Saturday, December 19, 2009

Manhood for Amateurs by Michael Chabon [audiobook]


This is a collection of riffs on different topics that circle around boyhood, fatherhood, and the bridge that ties the two. Chabon, who grew up with a good but distant father, now has four boys of his own and, as the title suggests, doesn’t always feel like he knows exactly what he’s doing. I’m not a father myself, but it’s easy to enjoy and relate to many of Chabon’s observations, and his honesty (both the honesty with which he writes and the honesty with which he deals with his kids) is admirable. Chabon’s refreshingly modern version of manhood calls into question the traditional ideas of masculinity (his mother pokes fun at him for carrying a man purse) as well as the traditional roles of the father (he’s not much of a handyman and prefers drawing superheroes with his kids to throwing the football with them). And he and his wife (who has written to much acclaim on the topic of motherhood) work as a team of equals as they tackle the dilemmas of parenthood (should they have their boys circumcised? how do they answer questions about drugs?). But the best part of the book is the exuberance with which Chabon embraces the concepts of childhood (imagination, superheroes) while at the same time lamenting the things that have changed since his own childhood (why did they have to go and add so many strange colors to Legos? what ever happened to kids being able to explore the neighborhood freely and alone?). This book would be a great gift for a young father, but it has enough insight and witty observation on the changing landscape of American suburbia to be relatable for anyone. Chabon’s writing, as always, is top notch, and he balances humor, serious criticism and poignancy very well.

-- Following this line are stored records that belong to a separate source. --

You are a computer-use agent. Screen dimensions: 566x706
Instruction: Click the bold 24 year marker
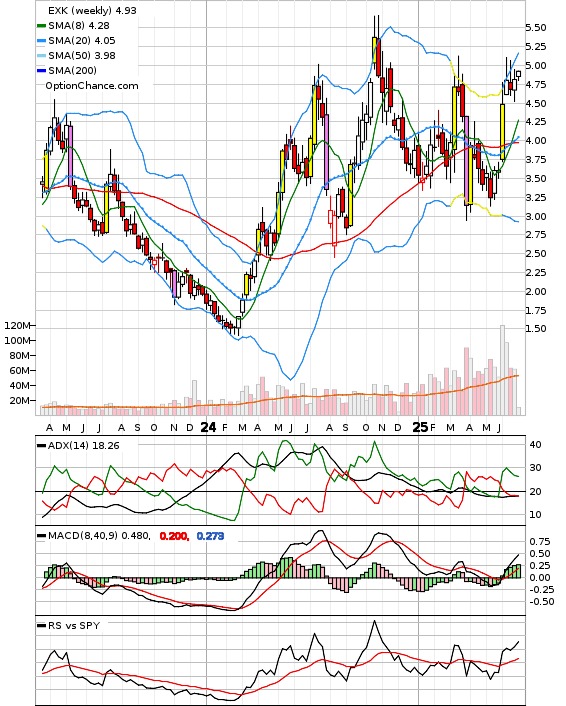pyautogui.click(x=208, y=427)
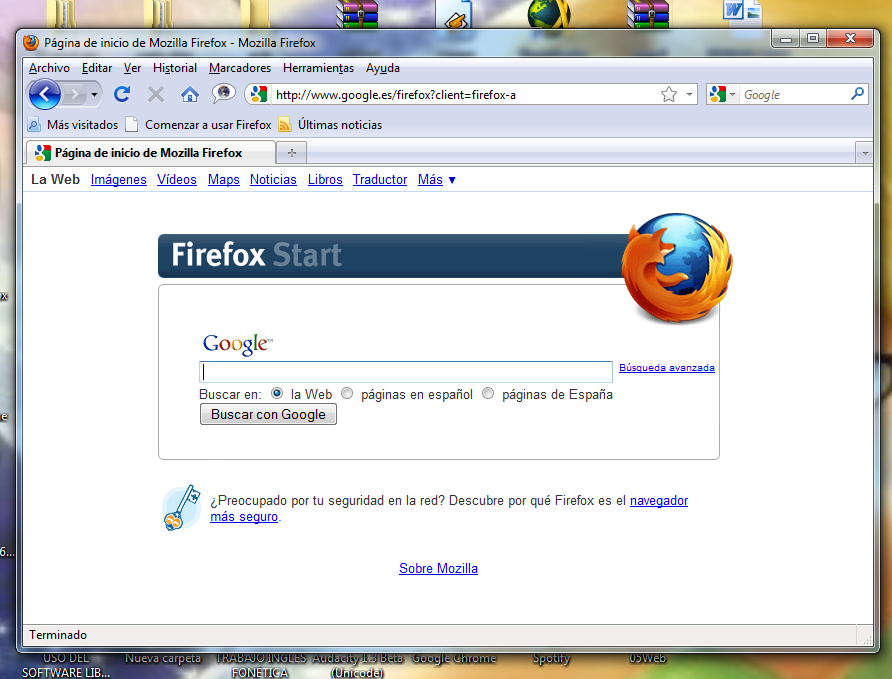Screen dimensions: 892x679
Task: Click the search magnifier in the search bar
Action: (857, 94)
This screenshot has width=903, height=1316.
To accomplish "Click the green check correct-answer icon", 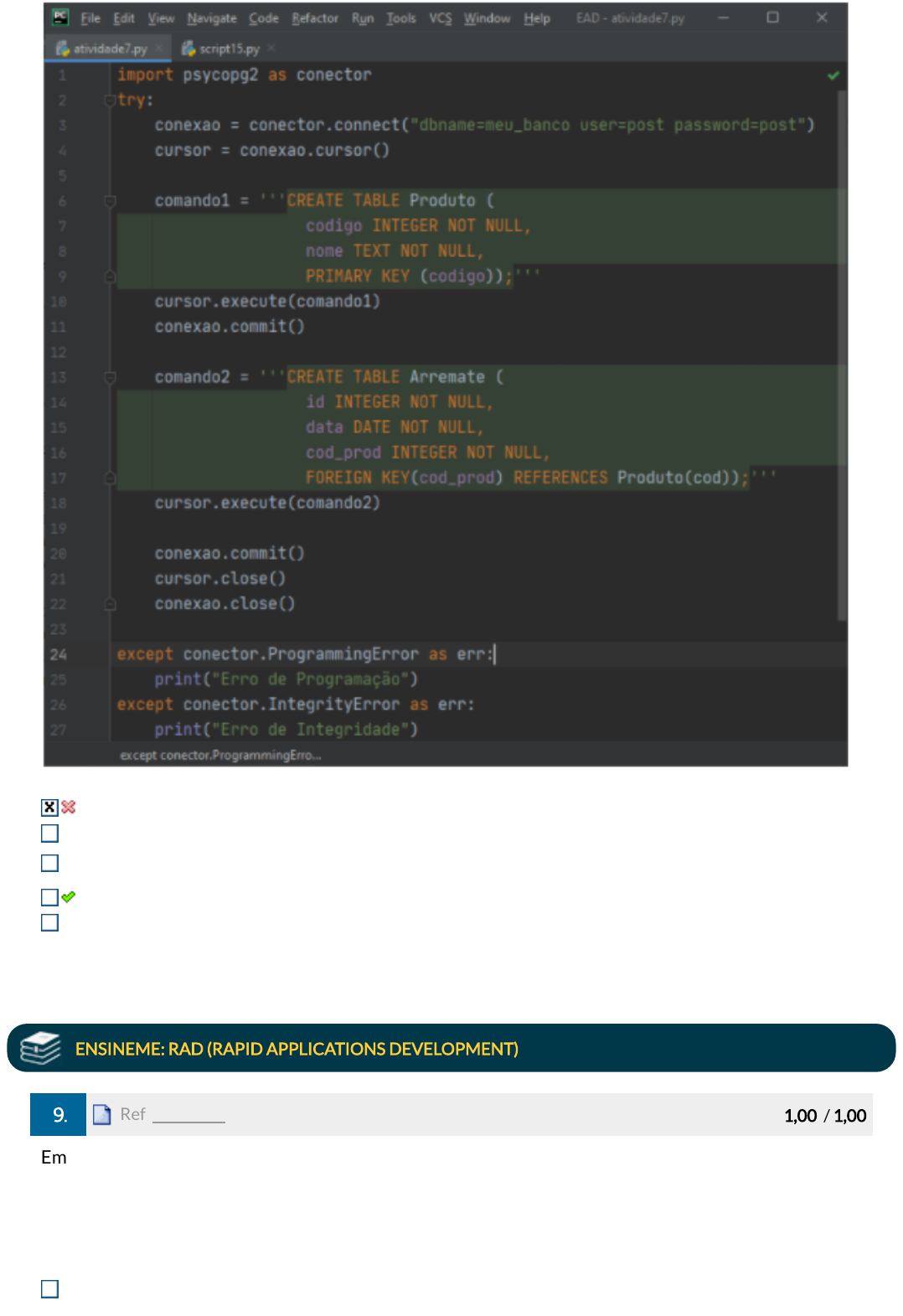I will click(x=69, y=896).
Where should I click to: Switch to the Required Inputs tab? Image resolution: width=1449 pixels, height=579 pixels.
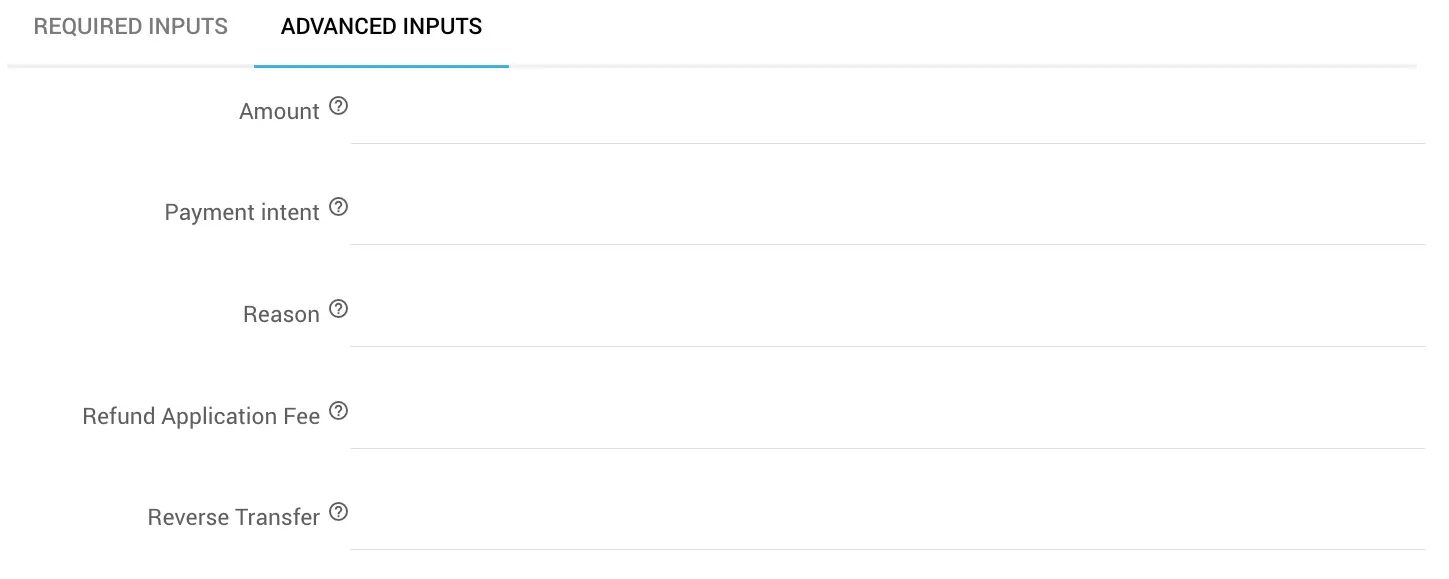(x=131, y=27)

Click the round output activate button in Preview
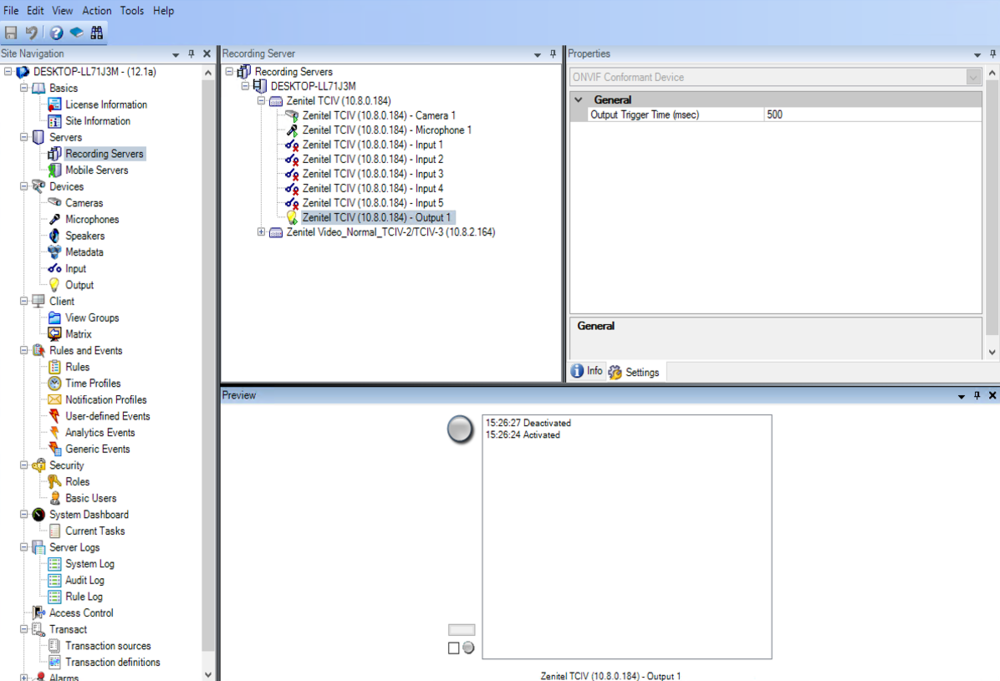coord(460,429)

If there were anything to criticize here, it would be that I found the author's reading voice slightly irritating at first. But the content is great.

Friday, June 12, 2009

Wonder Boys by Michael Chabon [audiobook read by David Colacci]


This is the story of a Grady Tripp, a writer and professor at a Pittsburgh university who, after publishing one highly-lauded novel, now finds himself more than 2,500 pages into his second novel with no end in sight and no direction. Likewise, he floats through this novel, blown around like a pinwheel by characters with more drive (but no more sense) than himself—James Leer, a suicidal writing student who at a party shoots the chancellor’s dog and steals her husband’s prized and priceless Marilynn Monroe jacket, worn by the star on the day she married Joe DiMaggio; Terry Crabtree, his agent, a lover of cross-dressing men, regular-dressing men, and drinking; and Hannah Green, a student who rents a room from Grady and has a crush on him though, in one of his few sensible acts, Grady keeps away. Mix up all these misfits with a bunch of booze and weed, and you get a story that is a lovable mess of slapstick, desperation, complete chaos, and characters that you find yourself liking but constantly shaking your head at.

Chabon is a writer’s writer, and there’s probably nothing he’s more suited for writing about. It’s a joy to hear the sentences he constructs, and the characters and their complicated but believable relationships are great. I hesitated to get this one on audiobook, as I wanted to actually read it, but after hearing a few good reviews, I decided to try listening. David Colacci’s performance is fantastic, and his dry sense of humor fits Chabon’s style perfectly. All around a great collaboration and a sheer joy to listen to.